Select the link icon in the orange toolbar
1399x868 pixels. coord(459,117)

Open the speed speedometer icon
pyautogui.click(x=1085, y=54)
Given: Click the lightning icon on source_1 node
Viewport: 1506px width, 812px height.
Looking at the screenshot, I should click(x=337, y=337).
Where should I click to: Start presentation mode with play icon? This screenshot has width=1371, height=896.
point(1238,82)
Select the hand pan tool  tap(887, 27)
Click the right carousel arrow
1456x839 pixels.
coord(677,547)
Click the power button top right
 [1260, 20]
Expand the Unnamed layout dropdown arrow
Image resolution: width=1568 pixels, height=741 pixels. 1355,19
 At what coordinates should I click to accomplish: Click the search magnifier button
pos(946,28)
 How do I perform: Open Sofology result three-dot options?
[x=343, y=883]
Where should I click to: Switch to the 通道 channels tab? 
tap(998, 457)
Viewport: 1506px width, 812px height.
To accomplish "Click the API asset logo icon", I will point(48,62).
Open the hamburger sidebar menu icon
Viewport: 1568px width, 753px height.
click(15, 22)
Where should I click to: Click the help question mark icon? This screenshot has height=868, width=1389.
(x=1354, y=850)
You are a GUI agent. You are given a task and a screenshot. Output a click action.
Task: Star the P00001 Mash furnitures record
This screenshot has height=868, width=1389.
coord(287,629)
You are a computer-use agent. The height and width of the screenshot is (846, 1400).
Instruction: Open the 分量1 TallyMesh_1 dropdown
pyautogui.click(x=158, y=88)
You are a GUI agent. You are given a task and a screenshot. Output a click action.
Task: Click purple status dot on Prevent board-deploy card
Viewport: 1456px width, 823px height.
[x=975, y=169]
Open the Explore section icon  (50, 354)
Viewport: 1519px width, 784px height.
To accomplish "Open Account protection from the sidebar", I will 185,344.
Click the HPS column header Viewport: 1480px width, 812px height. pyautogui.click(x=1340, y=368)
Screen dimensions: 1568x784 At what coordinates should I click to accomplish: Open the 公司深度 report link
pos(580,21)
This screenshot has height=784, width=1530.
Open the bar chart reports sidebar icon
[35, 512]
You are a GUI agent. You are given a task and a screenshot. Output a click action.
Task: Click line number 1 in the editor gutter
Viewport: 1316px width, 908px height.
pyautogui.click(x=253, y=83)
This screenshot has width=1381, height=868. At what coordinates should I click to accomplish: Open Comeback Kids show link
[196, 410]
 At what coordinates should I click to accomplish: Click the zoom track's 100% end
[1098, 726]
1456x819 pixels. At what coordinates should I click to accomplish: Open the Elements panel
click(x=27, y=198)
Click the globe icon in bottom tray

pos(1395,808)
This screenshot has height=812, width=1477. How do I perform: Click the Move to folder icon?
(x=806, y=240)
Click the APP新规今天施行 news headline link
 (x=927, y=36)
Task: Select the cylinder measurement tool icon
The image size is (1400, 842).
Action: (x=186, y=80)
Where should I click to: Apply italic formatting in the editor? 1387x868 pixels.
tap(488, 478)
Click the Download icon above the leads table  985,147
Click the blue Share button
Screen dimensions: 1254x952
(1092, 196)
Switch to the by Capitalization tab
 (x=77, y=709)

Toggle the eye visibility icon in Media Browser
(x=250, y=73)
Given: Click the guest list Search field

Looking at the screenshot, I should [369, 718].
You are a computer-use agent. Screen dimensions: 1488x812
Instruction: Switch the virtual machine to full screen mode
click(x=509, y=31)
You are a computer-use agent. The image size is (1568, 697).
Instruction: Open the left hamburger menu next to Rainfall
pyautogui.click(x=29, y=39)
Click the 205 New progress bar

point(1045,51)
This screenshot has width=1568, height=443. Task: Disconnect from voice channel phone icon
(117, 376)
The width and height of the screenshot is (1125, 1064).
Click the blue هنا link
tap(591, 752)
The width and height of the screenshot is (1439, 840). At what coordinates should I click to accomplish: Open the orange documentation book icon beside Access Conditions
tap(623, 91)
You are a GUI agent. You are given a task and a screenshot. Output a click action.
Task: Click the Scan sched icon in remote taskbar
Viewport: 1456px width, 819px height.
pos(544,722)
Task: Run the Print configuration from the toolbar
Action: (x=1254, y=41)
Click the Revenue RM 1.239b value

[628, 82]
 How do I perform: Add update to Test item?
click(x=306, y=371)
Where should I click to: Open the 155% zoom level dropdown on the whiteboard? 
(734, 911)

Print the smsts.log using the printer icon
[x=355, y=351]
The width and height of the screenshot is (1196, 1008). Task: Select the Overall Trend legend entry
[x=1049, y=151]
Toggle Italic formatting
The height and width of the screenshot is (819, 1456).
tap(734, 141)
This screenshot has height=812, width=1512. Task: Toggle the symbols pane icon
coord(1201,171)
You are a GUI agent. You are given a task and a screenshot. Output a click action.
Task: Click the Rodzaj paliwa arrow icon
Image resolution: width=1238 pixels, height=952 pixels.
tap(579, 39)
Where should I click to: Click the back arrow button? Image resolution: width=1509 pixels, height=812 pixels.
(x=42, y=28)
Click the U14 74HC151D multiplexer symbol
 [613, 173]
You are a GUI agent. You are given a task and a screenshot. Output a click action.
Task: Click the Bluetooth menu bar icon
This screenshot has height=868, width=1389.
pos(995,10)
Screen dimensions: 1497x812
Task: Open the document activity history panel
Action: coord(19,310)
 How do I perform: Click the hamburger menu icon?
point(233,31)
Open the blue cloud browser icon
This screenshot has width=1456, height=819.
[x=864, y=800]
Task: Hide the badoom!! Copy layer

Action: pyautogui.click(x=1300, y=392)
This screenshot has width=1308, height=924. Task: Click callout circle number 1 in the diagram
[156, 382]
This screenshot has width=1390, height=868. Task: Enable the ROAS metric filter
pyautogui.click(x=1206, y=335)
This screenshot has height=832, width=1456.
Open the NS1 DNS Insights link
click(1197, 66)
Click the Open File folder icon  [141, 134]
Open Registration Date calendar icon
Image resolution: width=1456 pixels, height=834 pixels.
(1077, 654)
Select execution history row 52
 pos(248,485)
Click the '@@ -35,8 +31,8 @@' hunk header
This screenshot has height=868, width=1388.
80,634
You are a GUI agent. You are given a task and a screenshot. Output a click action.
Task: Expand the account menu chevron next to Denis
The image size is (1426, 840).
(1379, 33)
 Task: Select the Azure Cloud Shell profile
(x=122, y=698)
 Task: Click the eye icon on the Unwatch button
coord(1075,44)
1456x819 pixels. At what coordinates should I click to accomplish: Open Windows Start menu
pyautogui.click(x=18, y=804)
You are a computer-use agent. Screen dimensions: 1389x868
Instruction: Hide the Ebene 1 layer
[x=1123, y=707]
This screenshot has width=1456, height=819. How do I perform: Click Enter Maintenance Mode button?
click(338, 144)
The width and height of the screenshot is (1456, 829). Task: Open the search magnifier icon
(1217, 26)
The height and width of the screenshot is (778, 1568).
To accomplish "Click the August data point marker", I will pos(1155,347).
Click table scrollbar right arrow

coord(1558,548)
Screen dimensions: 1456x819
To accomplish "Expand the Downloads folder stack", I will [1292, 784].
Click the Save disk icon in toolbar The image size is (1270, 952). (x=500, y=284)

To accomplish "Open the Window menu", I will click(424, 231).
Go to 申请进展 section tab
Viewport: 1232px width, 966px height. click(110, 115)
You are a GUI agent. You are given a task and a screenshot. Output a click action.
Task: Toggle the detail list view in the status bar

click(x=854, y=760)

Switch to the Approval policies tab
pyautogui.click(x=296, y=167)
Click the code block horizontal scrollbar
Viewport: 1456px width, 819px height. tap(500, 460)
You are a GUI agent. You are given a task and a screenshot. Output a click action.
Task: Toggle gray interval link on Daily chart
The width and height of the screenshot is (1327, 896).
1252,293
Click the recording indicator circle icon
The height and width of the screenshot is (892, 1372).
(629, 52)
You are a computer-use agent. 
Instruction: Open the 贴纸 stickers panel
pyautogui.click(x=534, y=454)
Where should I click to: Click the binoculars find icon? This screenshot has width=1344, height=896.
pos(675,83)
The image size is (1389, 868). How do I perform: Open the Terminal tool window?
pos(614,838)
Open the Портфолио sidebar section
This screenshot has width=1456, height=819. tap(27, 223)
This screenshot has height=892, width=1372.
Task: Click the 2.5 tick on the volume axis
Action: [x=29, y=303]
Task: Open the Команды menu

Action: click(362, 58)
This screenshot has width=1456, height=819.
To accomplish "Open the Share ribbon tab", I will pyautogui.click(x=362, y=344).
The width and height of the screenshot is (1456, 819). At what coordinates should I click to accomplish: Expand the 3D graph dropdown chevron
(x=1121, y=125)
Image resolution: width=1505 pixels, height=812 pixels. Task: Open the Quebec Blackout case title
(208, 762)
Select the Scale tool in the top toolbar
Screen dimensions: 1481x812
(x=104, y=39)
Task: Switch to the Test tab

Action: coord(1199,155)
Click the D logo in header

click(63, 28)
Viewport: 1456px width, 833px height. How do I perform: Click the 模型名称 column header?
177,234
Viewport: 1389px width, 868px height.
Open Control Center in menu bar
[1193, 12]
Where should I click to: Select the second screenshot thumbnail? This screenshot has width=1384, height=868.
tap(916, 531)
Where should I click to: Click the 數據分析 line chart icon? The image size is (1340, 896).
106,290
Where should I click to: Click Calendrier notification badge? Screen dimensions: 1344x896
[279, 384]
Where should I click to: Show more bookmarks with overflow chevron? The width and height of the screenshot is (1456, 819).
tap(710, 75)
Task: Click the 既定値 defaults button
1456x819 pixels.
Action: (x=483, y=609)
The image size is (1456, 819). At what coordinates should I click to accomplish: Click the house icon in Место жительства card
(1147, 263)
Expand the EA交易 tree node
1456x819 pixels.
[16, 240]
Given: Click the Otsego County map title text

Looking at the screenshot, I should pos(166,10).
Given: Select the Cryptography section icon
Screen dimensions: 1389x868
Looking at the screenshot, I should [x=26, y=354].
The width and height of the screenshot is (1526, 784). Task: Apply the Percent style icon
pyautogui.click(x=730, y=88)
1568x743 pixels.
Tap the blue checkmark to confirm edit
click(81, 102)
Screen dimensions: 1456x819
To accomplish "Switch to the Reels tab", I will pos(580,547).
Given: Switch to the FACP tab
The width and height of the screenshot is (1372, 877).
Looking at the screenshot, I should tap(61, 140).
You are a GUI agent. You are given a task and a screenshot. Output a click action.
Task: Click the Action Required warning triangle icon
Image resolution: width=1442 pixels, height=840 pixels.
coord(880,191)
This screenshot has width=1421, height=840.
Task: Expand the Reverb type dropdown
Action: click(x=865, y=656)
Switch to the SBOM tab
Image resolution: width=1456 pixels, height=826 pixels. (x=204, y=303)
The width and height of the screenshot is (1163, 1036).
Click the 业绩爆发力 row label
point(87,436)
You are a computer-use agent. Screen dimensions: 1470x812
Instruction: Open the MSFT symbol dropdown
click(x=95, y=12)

○ ○ ○

__Directions__.
Quote exactly and only the lines from the one holding "Tap the blue checkmark to confirm edit" through the end of the data.

__Problem solution__.
Tap the blue checkmark to confirm edit
click(81, 102)
Screen dimensions: 1456x819
To accomplish "Switch to the Reels tab", I will pos(580,547).
Given: Switch to the FACP tab
The width and height of the screenshot is (1372, 877).
Looking at the screenshot, I should tap(61, 140).
You are a GUI agent. You are given a task and a screenshot. Output a click action.
Task: Click the Action Required warning triangle icon
Image resolution: width=1442 pixels, height=840 pixels.
coord(880,191)
This screenshot has width=1421, height=840.
Task: Expand the Reverb type dropdown
Action: click(x=865, y=656)
Switch to the SBOM tab
Image resolution: width=1456 pixels, height=826 pixels. (x=204, y=303)
The width and height of the screenshot is (1163, 1036).
Click the 业绩爆发力 row label
point(87,436)
You are a computer-use agent. Screen dimensions: 1470x812
Instruction: Open the MSFT symbol dropdown
click(x=95, y=12)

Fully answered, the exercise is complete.